The UK mortgage market has shrunk to pounds 25bn this year from pounds 40bn in 1988. Abbey National is the country's biggest mortgage lender, but its home loan market share is dwindling as it gets more difficult to find quality borrowers and as the clearing banks return to the market.
Turnover in the housing market is sluggish as prices continue to fall. The buoyant savings market is growing more competitive - National Savings products are taking a growing share and cutting significantly into Abbey's livelihood from that sector.
The bank's attempt to revitalise the housing market with its tax credit proposal underlines how pessimistic Abbey executives are about housing market prospects. They said clearly that there was no evidence yet of recovery.
Abbey National's pounds 270m pre-tax profits disappointed the stock market because they were at the low end of expectations. Provisions for bad debts, at pounds 138m, were a record and UK provisions trebled from the same period of the previous year.

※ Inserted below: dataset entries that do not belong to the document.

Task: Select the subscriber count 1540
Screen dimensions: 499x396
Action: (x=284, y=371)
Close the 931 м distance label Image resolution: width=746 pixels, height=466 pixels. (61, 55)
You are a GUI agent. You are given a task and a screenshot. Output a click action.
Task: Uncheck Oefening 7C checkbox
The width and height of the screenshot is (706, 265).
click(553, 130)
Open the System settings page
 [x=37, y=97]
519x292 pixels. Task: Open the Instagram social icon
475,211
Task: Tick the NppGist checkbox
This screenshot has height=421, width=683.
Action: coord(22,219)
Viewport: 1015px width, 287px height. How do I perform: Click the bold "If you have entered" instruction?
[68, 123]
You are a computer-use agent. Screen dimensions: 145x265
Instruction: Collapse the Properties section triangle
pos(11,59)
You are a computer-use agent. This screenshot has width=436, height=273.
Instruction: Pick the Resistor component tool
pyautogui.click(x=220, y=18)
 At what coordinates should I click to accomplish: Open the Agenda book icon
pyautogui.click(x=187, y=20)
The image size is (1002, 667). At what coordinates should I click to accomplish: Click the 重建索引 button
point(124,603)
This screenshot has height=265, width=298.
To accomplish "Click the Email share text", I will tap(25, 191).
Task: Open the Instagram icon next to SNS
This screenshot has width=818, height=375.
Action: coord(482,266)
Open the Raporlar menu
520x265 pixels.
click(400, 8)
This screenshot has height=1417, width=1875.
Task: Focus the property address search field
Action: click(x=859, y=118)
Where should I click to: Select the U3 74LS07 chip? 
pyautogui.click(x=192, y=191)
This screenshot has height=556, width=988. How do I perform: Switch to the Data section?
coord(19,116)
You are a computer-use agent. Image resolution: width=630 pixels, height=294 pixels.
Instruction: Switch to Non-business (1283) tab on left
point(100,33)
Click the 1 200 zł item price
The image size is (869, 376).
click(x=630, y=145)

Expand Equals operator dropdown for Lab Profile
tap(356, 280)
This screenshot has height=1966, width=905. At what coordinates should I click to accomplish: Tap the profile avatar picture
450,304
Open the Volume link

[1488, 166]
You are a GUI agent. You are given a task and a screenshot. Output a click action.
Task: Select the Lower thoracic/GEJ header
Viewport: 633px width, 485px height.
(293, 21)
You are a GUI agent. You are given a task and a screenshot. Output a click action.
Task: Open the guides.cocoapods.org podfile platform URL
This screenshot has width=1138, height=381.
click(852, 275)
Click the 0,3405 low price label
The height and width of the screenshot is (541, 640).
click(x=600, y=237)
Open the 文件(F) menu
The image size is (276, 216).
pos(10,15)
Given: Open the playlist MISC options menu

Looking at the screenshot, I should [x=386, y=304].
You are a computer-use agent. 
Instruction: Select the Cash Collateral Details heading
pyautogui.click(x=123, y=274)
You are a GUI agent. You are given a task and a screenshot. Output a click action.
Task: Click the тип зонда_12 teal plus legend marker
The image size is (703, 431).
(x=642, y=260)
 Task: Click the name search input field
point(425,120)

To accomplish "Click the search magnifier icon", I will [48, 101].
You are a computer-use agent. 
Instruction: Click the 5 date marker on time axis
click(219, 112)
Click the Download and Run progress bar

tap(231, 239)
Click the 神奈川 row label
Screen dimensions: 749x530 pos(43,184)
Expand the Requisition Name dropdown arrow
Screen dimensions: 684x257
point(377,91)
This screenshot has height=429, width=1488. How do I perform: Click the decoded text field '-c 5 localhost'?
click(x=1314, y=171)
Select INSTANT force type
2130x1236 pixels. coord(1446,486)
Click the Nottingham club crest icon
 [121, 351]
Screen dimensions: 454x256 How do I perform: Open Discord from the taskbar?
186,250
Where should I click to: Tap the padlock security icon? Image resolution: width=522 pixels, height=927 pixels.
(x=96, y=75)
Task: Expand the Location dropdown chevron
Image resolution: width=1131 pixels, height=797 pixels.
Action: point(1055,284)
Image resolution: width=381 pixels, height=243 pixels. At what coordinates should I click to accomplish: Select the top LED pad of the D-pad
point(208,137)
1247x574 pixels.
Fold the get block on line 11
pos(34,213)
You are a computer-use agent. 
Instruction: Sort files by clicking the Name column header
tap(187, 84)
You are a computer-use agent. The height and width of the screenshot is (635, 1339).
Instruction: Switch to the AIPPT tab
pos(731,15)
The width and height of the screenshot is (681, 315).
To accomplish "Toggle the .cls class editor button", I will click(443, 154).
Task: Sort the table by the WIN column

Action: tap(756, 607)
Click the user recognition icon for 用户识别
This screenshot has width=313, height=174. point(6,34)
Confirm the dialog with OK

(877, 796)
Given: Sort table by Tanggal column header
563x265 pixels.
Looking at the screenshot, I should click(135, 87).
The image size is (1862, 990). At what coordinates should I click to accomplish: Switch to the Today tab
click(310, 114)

On the plus side, profits before provisions rose sharply, up 12 per cent to pounds 435m. Net interest income increased. The group's treasury operations nearly doubled pre-tax profits.
The bank was strong enough to buy a life insurance company, Scottish Mutual, and start its own insurance arm. It increased the dividend by nearly 9 per cent to 8.3p and remains well capitalised.
Abbey is a bank unlike any other on the high street because of its niche as the biggest mortgage lender. Until now in the recession its single-minded concentration has kept it out of the murky waters of corporate lending. Because it is well-managed it is faring better than other mortgage lenders. But its fortunes are still tied inextricably to the housing market.
Repossessions and arrears are still high, even though they are coming down. The number of houses Abbey has repossessed has climbed. The fact that it is so linked to the housing market means that investing in its shares is tantamount to a bet on the direction of house prices.
The shares at 255p are a hold now, but could be an early beneficiary when the economy and the housing market recover.